Windo comes from a musical family and played the accordion and drums as a child; At the age of 12 he switched to guitar, at 17 to saxophone. In the early 1960s he went to New York, studied with Warne Marsh and Lennie Tristano , but could not establish himself there as a musician. In 1969 he moved to London , where he jammed with Chick Corea and Johnny Griffin , then played with Brian Auger , Jack Bruce , Graham Bond and Mitch Mitchell . In 1970 he became a member of Chris McGregor's Brotherhood of Breath (until 1975). He also played with Centipede and in a quartet with Roy Babbington , Mongezi Feza and Robert Wyatt . In 1971 he formed his own quartet with Feza, Ray Russell and Alan Rushton.

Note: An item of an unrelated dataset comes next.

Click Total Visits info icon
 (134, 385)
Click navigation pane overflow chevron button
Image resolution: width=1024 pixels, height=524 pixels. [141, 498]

Windo founded the jazz quartet WMMW with Wyatt, Ron Mathewson and Dave MacRae in 1973 and was briefly part of Wyatt's art rock band Matching Mole . He then played with his wife Pam Windo ( Avant Gardeners , Reel Recordings ), guitarist Richard Brunton, Steve Hillage and Julie Tippetts . He was also involved in record projects by Hugh Hopper and Nick Mason and played with Carla Bley on their 1977 European tour (including the New Jazz Meeting Baden-Baden , to which he contributed Kwela compositions). An album he produced between 1976 and 1978 in the Pink Floyd studio with many of these musicians did not want to release a label at the time ( Steam Radio Tapes , 2013). He then moved to the United States to continue working with Bley, but also with Michael Mantler .

His own record projects failed, so that he had to work as a studio musician, but also for Saturday Night Live and other television shows. He toured with Pam Windo & the Shades and released his first solo album in 1982 ("Dogface"). Between 1984 and 1988 he had his own quartet with whom he played rock-oriented music, as documented on the album "Deep Water" (1987). He also worked with Frank Lowe and the Harlem Gospel Brass Band . Since the late 1980s, Windo focused on instrumental lessons, but continued to perform with numerous bands. He died of an asthma attack. Shortly before his death, he had put together the basis for the CD "His Master's Bones" (published in 1996) from unpublished material, which was followed posthumously as a further selection "Anglo-American" (2004).